Provided entries:

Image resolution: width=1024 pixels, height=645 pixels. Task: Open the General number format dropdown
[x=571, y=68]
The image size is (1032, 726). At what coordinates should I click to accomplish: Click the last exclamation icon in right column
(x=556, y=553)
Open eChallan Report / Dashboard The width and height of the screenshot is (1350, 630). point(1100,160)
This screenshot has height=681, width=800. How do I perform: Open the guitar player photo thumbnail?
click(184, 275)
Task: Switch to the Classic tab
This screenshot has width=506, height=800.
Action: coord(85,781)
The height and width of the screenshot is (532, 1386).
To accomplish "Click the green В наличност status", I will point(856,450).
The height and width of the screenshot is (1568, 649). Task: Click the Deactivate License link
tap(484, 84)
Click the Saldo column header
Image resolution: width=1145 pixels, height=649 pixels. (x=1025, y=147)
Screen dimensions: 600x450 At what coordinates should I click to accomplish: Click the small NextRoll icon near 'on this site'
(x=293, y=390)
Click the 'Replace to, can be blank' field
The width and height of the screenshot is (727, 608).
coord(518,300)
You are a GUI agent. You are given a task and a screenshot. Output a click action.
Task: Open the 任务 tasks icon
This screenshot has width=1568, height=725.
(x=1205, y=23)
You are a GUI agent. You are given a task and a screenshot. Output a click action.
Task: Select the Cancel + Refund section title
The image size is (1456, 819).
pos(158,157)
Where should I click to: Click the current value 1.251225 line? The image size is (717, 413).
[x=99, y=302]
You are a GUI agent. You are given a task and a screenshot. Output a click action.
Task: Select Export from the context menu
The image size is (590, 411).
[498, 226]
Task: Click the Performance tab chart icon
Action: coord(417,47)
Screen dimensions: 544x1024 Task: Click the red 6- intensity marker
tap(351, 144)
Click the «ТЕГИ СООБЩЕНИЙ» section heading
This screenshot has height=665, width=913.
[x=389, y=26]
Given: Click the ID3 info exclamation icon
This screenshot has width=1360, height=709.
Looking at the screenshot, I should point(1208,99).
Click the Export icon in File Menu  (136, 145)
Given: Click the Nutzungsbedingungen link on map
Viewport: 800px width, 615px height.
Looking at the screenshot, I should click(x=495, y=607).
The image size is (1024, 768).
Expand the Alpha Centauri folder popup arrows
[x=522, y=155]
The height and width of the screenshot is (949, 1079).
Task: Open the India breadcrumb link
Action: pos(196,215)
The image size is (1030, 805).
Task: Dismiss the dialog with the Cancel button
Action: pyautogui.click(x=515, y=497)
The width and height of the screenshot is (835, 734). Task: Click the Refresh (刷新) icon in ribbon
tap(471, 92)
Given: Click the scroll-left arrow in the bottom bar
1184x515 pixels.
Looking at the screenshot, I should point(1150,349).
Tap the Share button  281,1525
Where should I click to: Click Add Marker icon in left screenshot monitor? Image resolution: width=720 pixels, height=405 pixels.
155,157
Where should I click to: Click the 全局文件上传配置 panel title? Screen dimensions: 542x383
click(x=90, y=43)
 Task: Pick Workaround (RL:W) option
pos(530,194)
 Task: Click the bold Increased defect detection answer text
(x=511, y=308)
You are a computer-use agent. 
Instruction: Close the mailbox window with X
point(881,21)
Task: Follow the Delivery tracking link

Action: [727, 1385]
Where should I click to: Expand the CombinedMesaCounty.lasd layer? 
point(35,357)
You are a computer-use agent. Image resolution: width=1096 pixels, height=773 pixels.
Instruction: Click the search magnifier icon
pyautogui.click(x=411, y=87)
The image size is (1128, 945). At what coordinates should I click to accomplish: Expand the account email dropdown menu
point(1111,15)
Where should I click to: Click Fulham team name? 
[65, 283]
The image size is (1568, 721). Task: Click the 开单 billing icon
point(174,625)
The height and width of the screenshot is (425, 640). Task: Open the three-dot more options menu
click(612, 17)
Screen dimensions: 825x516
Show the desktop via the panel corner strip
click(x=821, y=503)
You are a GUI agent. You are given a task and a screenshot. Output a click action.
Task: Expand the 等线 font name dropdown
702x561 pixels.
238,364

Challenge:
From the data above, copy out each line that contains the string "Select". Treat uppercase and lowercase letters as different.

Reply to the task:
Task: Select the Cancel + Refund section title
Task: Select Export from the context menu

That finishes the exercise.